IWC tightens the noose on scientific whaling
The International Whaling Commission (IWC) has imposed requirements for increased scrutiny on scientific whaling.
The proposal put forward by the governments of Australia and New Zealand is a bid to rein in Japan’s whale slaughter in the name of science. A simple majority vote was required for governments to adopt the resolution and passed with 34 votes, 17 against and 10 abstentions.
In March 2014, the International Court of Justice ruled that Japan’s whale hunts in Antarctica were unlawful and the Scientific Committee of the IWC reporting to the IWC have shown that Japan’s rationale is questionable.

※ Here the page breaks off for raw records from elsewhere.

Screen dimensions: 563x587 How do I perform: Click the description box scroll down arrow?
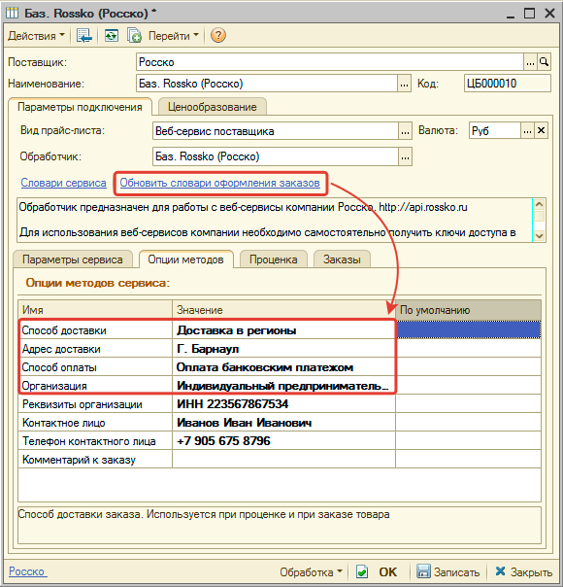click(x=539, y=235)
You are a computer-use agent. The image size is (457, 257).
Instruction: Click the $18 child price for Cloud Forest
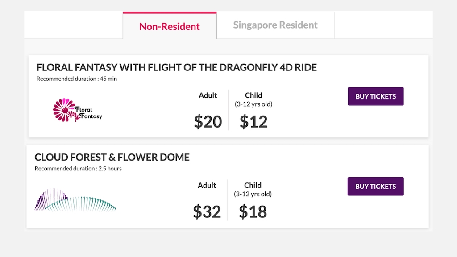coord(253,211)
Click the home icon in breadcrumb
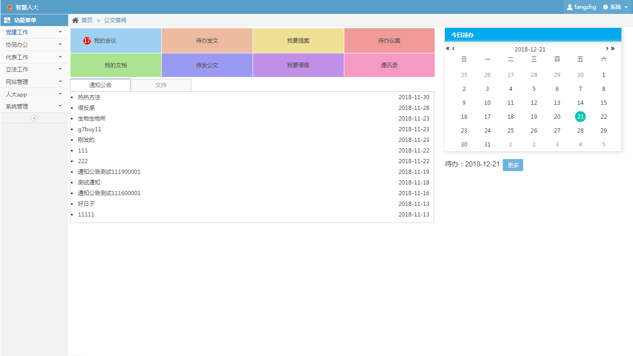 (75, 20)
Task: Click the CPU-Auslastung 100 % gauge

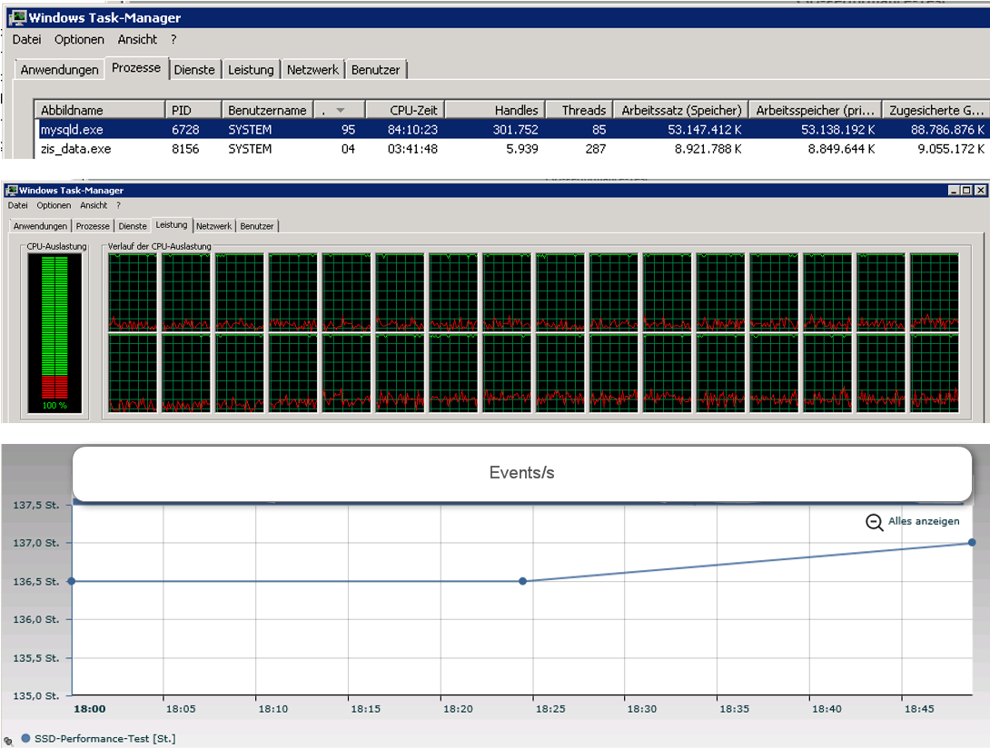Action: point(54,332)
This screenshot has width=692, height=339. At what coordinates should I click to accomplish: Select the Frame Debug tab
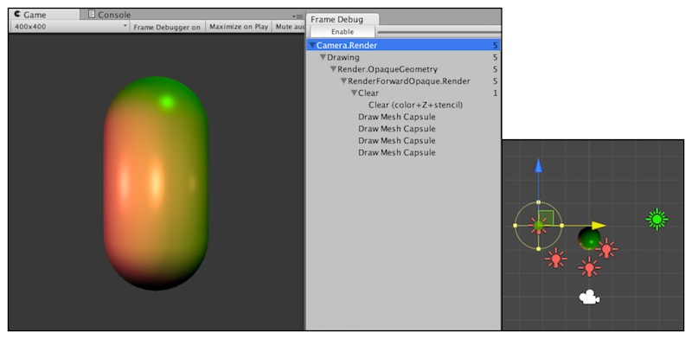click(336, 19)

However Japan has continued to ignore international law and global opposition, illegal killing whales in the Southern Ocean and North Pacific - using a loophole which allows countries to hunt whales for ‘research purposes’.
Ingrid Giskes, Global Head of Sea Change for World Animal Protection said:
“This is a win for whales. The IWC has sent a clear message to Japan that whaling in the name of science can no longer be used to cover the hunting of whales for profit.
“The resolution goes a long way to closing the loophole in the global ban on commercial whaling that Japan has continued to exploit.
“World Animal Protection warmly congratulates the governments of Australia and New Zealand and those that supported them. We commend their determination to protect whales in the Southern Ocean and around the world.”